● EXERCISE
With the pictures left out, please return exactly the line holding "This screenshot has height=297, width=499." and each following line until the entries end.
§ §
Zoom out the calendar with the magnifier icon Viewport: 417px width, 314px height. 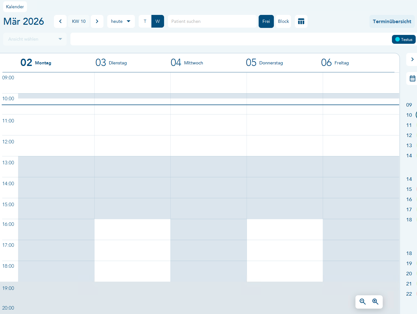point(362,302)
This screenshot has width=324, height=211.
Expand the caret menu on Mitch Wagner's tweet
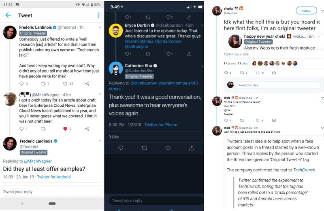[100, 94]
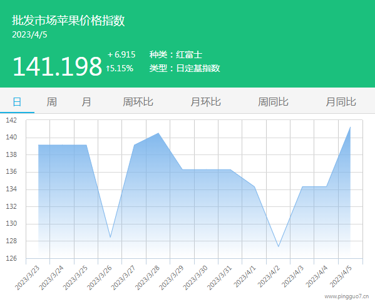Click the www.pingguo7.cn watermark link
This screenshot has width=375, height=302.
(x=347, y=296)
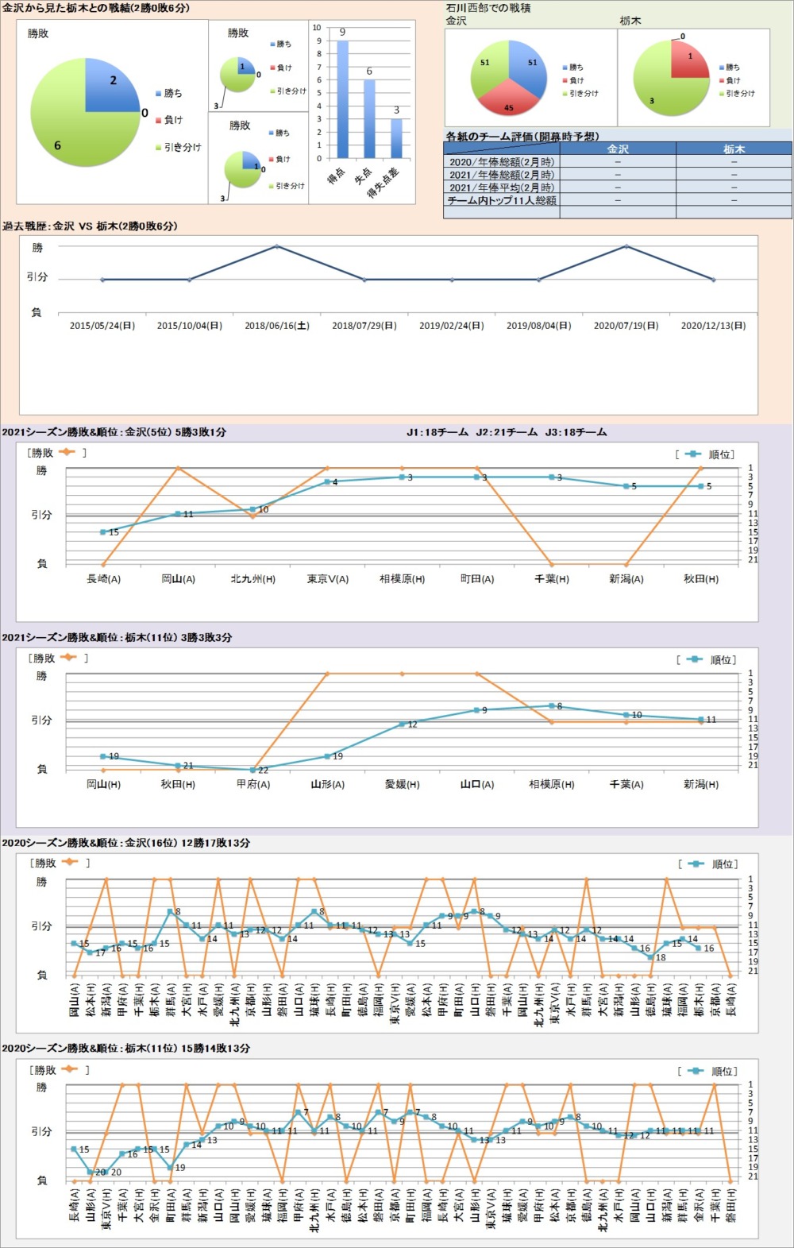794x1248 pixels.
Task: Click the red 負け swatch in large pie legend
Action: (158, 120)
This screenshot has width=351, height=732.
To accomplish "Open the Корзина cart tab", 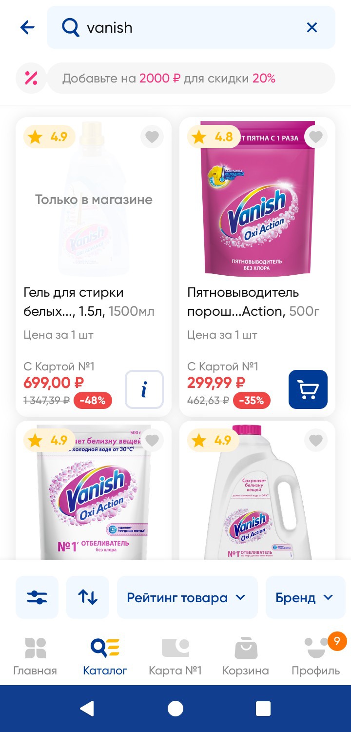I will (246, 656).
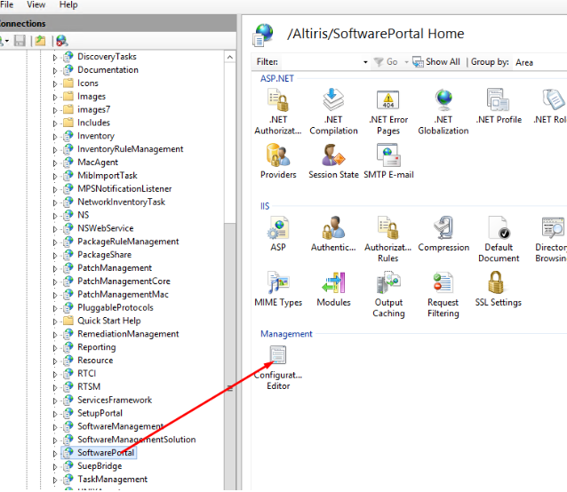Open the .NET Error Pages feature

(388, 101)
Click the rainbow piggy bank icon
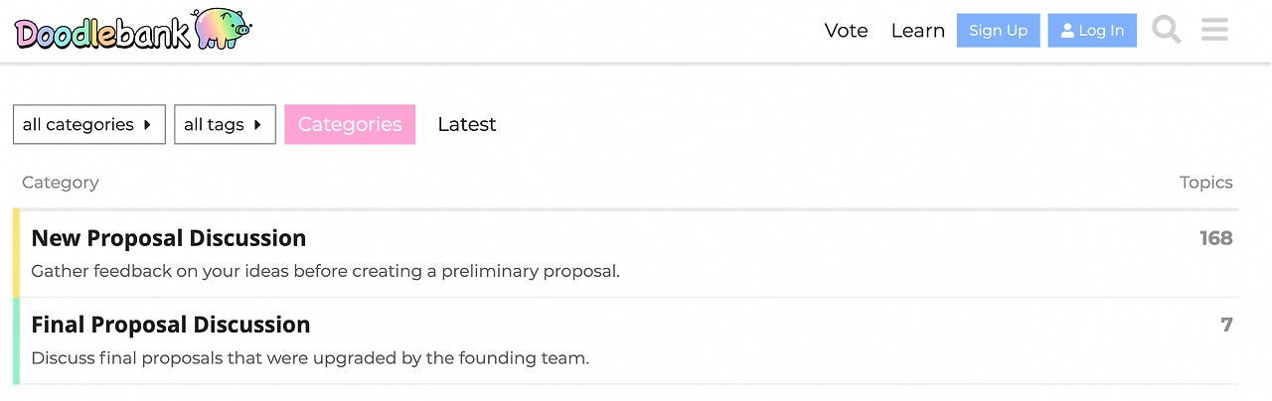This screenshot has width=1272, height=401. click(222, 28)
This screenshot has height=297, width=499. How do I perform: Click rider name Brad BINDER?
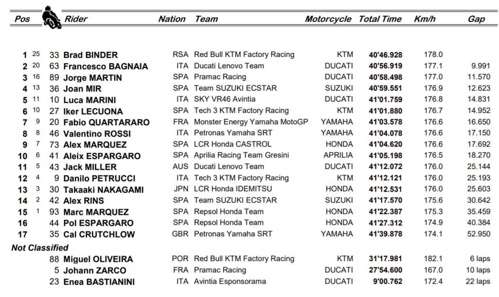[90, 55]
§ §
● ANSWER TO THIS PROBLEM
This screenshot has height=297, width=499. How do I perform: Click rider name Brad BINDER?
[90, 55]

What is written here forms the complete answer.